** INFORMATION PROVIDED follows **

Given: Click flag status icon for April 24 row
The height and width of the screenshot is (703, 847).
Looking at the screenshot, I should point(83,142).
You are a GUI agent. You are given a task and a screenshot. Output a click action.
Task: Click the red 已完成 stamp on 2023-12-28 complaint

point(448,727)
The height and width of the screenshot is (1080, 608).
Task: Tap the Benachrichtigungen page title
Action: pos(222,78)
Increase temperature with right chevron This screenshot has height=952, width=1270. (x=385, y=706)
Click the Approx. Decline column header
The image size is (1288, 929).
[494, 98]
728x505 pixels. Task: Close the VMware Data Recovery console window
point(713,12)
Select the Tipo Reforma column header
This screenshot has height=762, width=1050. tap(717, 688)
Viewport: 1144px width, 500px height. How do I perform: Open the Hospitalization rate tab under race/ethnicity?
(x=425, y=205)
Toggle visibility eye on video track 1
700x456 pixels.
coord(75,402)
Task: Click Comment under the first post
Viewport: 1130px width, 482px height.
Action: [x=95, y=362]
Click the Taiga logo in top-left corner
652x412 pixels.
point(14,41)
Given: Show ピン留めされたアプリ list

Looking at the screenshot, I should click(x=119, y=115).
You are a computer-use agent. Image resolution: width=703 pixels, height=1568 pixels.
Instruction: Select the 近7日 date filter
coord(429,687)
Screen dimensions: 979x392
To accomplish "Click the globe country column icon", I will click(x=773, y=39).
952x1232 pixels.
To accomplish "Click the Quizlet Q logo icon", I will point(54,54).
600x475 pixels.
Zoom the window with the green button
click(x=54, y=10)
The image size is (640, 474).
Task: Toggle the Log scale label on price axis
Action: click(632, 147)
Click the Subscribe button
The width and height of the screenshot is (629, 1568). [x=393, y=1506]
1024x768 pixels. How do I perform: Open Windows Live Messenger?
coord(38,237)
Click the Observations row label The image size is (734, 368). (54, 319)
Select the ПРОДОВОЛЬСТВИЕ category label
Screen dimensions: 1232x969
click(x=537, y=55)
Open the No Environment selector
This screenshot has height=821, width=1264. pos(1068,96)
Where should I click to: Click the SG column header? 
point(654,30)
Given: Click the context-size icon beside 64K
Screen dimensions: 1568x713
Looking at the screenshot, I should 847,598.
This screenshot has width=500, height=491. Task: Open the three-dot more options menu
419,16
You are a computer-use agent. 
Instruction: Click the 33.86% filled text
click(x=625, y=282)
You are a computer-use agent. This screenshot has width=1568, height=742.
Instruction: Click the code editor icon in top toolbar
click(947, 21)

** End of INFORMATION PROVIDED **

▸ YOUR GOAL:
Please return all lines above in which the string "computer" is found.

▸ RESULT FOR THIS EXERCISE:
You are a computer-use agent. Image resolution: width=703 pixels, height=1568 pixels.
You are a computer-use agent. 
You are a computer-use agent. This screenshot has width=1568, height=742.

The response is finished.